> [Aim]: Copy out the items from the line containing "Task: Switch to the Statistics tab" through the line containing "Action: point(205,187)", with both of those lines included. Leave the pictures out of your answer.

> [Excerpted records]:
============

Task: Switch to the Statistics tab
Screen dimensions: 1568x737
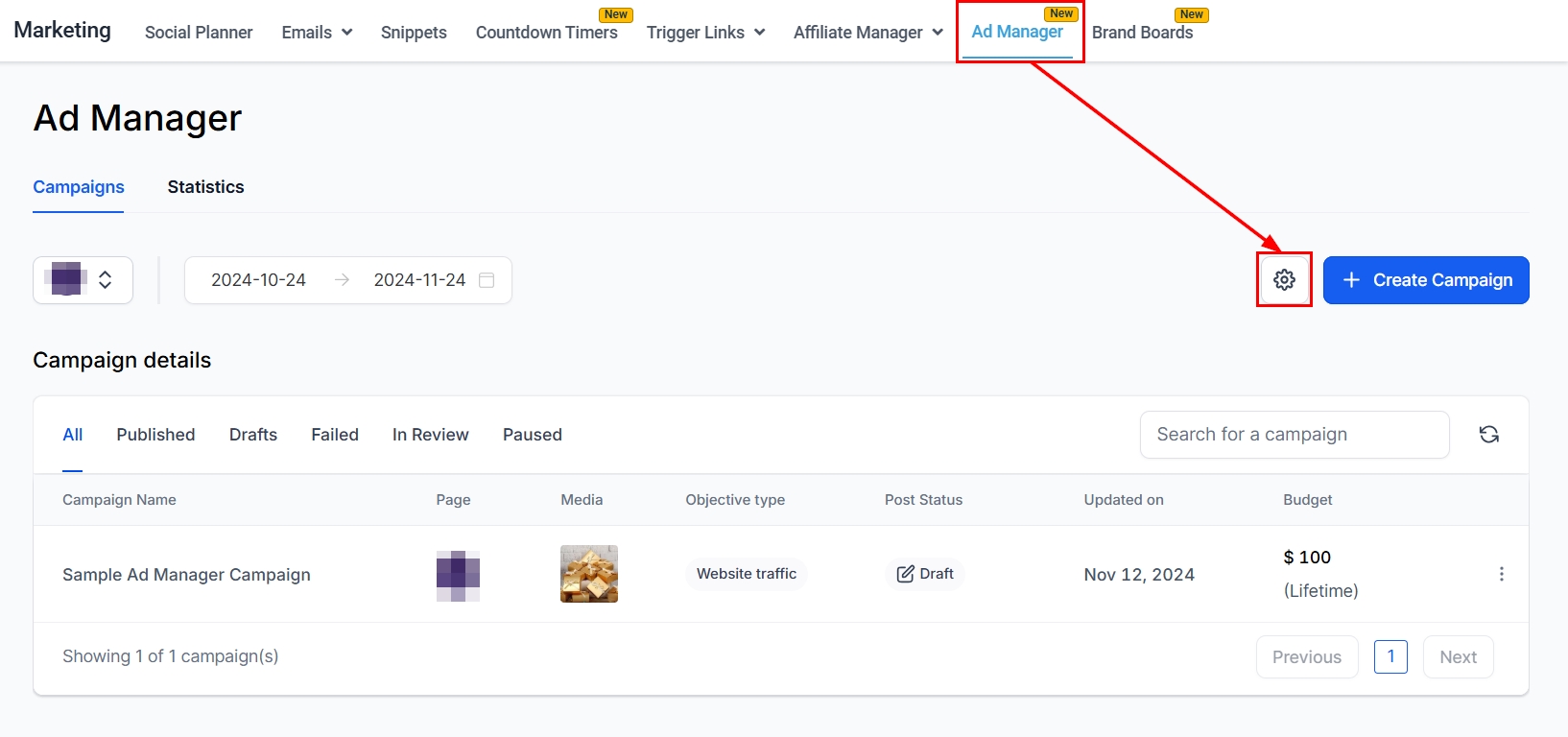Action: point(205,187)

============

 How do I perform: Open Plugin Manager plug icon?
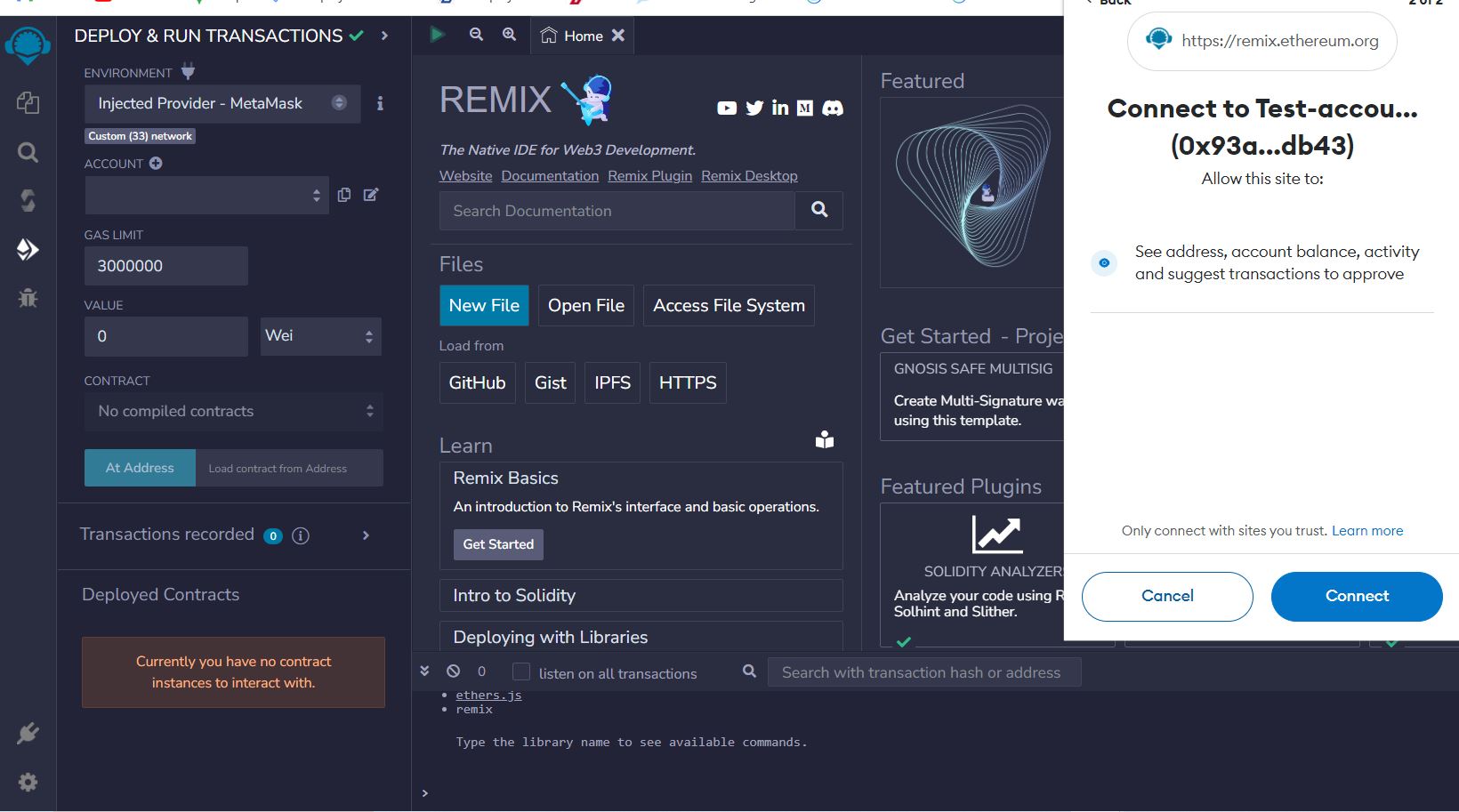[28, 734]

============

> [Answer below]:
Task: Switch to the Statistics tab
Screen dimensions: 1568x737
Action: point(205,187)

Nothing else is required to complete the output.